For the investigation to go ahead we have to make the minimum preliminary assumption that Paul was fairly confident (even if unreflectively) that he could make sense to these Hellenised gentiles whom he addressed; and for that to be so, he must have felt reasonably at ease with some ranges of their existing vocabularies of ideas-in-words. We must also accept for the sake of the discussion the common conviction that in his letters Paul refers back to the practices and beliefs and specific verbal formulae5 shared in those earliest stages of forming congregations in Galatia, in Macedonia and in Achaea, some years before writing the letters preserved for us.
Obviously most scholarly attention is directed – entirely properly – towards attempts to discern what is being said and perhaps heard in the extant letters in their ‘Christian’ context around the time of writing and first listening, so far as that can be reconstructed.6 On the other hand, although detailed discussions of the likely intelligibility of the language of Paul’s supposed prior proclamation to as yet uncommitted gentiles may be on the shelves, they have so far escaped the present writer. Thus, while it is noted, for instance, that 1 Thessalonians 1.9–10 (‘You turned to God from idols, to serve a living and true God, and to wait for his Son from heaven, whom he raised from the dead, Jesus who delivers us from the wrath to come’) may be a formulaic (even pre-Pauline) summary of early missionary success among gentiles; yet the ‘unabridged’, ‘full-length’ wording supposedly implied appears to be nowhere reconstructed. Assuming that what we have here is a summary, and that Paul would not have restricted himself to so terse a formulation, we are still not told how this or any other themes of his preaching might have been fleshed out in speeches or conversations in terms likely to have been comprehensible and also persuasive. Available studies seem only to sketch-in the early stages of Paul’s work with a very broad brush, and briefly.7
With no detailed lead available, at least to the present writer, we proceed to Paul’s inventio, his
image
, his combined quest for what to say and how to say it when first making contact with ‘idolatrous’ gentiles.8 What ‘preparation for his gospel’, what at all serviceable words and ideas-in-words may he have been able to discern and deploy? The most common inference (based primarily on Acts) is that Paul had to hand and used the topics, language and ethos of a long-established and relatively successful ‘Jewish Hellenistic mission’. Whether there was any such ‘Jewish Hellenistic mission’ cannot be debated here.9 But it is argued by a number of authors that from some of the Greek-speaking synagogues Paul would not only have found many of its ‘god-fearing’ converts responsive to his law-free messianic Judaism, while themselves still closely in touch with the wider gentile world; but here would have been available a ready-made and tested vocabulary of Hellenistic Jewish ideas-in-words for Paul’s own preaching.10 So it is often, but far too readily, concluded.
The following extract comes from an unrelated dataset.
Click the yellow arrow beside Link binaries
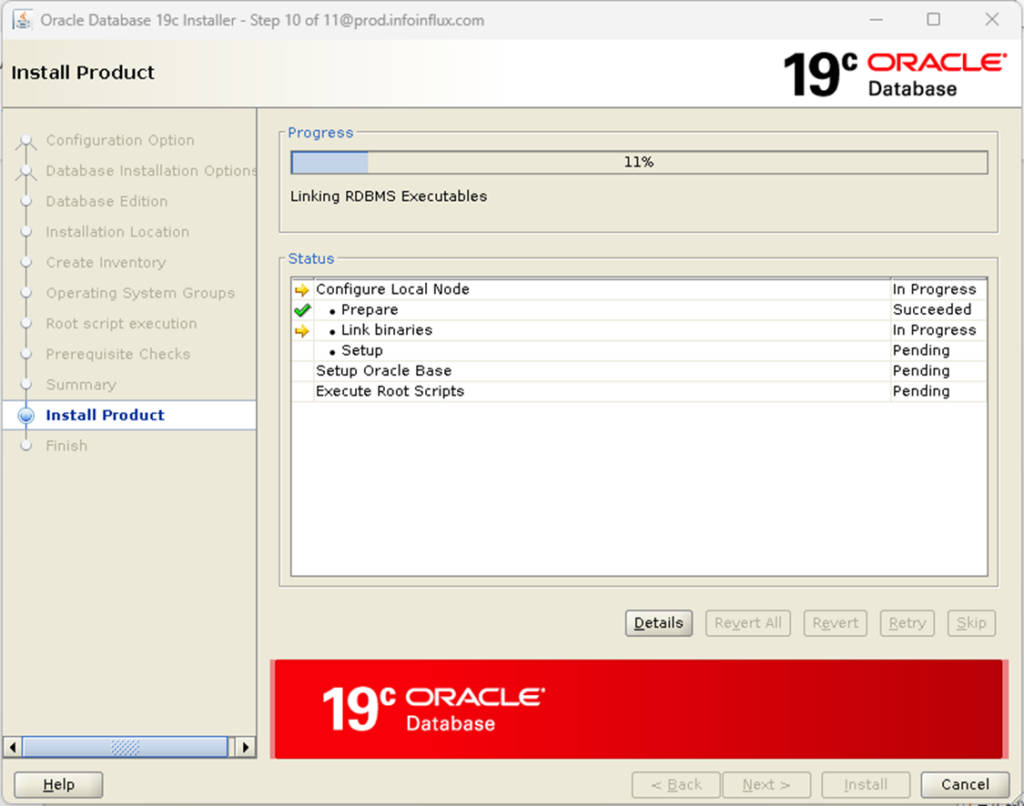Image resolution: width=1024 pixels, height=806 pixels. [x=300, y=329]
For the people Paul addresses in his letters do not seem to have been ‘acculturated’ to the thought-forms of even the most free-thinking Greek-speaking synagogues. Paul’s arguments in what is taken to be his earliest letter, 1 Thessalonians, clearly presuppose little if any prior awareness of, let alone authority accorded to Jewish scriptures.11 Although the Corinthian congregation may well at the time of writing have included Jewish Christians (1 Cor 1.24; 9.20), Paul addresses these, too, in general terms as converts from paganism (12.2).12 Galatian Christians were, it seemed to Paul, now beginning to take Jewish tradition seriously, and so here he could – or must – now argue from a Jewish scriptural basis.13 But when he appeals to what first convinced them in their introduction to Christian commitment, there is no sign of their having been given much at all by way of biblical ‘texts’. We may note for example Galatians 3.1–5, where Paul reminds his hearers of factors in their early believing with no reference to scripture (none to fulfilled prophecy, for instance), and contrast that with Acts 13.14
The Paul of the letters certainly displays amply his own Jewish roots and also evinces some acquaintance with the ideals and attitudes instanced elsewhere in Hellenistic Jewish sources, and we shall revert to this later in the present study. But, as J. M. G. Barclay has recently argued with great thoroughness, even writing to established congregations Paul does not use much of this latter, Hellenistic Jewish material. Its apologetic aim may well have been simply to gain respect or at least tolerance, but what is actually urged is a total acceptance of the Jewish Torah and a full assimilation into the Jewish community. By contrast, ‘Paul’s tone is radically different from that total commitment to the law which we find in writers as diverse as Aristeas, Josephus, Philo and the author of 4 Maccabees.’15 Barclay finds no sign of Paul having built on any of the more positive elements of this diverse Hellenistic Judaism, nor even of his having to distinguish his approach from it. All Paul seems to use, and that very occasionally, is a restricted range of Jewish anti-pagan polemic.16
Another avenue of approach Paul is thought by some to have adopted would have been the practice, language and ethos of Graeco-Roman cults, civic or more private, and gnostic, if such there were around in Paul’s day. If we had more relevant and contemporary texts available, the case might of course be stronger.17 But as things stand it certainly seems worth exploring further, and asking whether any other encompassing field of contemporary discourse available to us may have been popular enough and at least apparently appropriate enough for Paul to have adopted it in some measure, both to sort out what he wanted to say, and to say it, when first trying to make contact.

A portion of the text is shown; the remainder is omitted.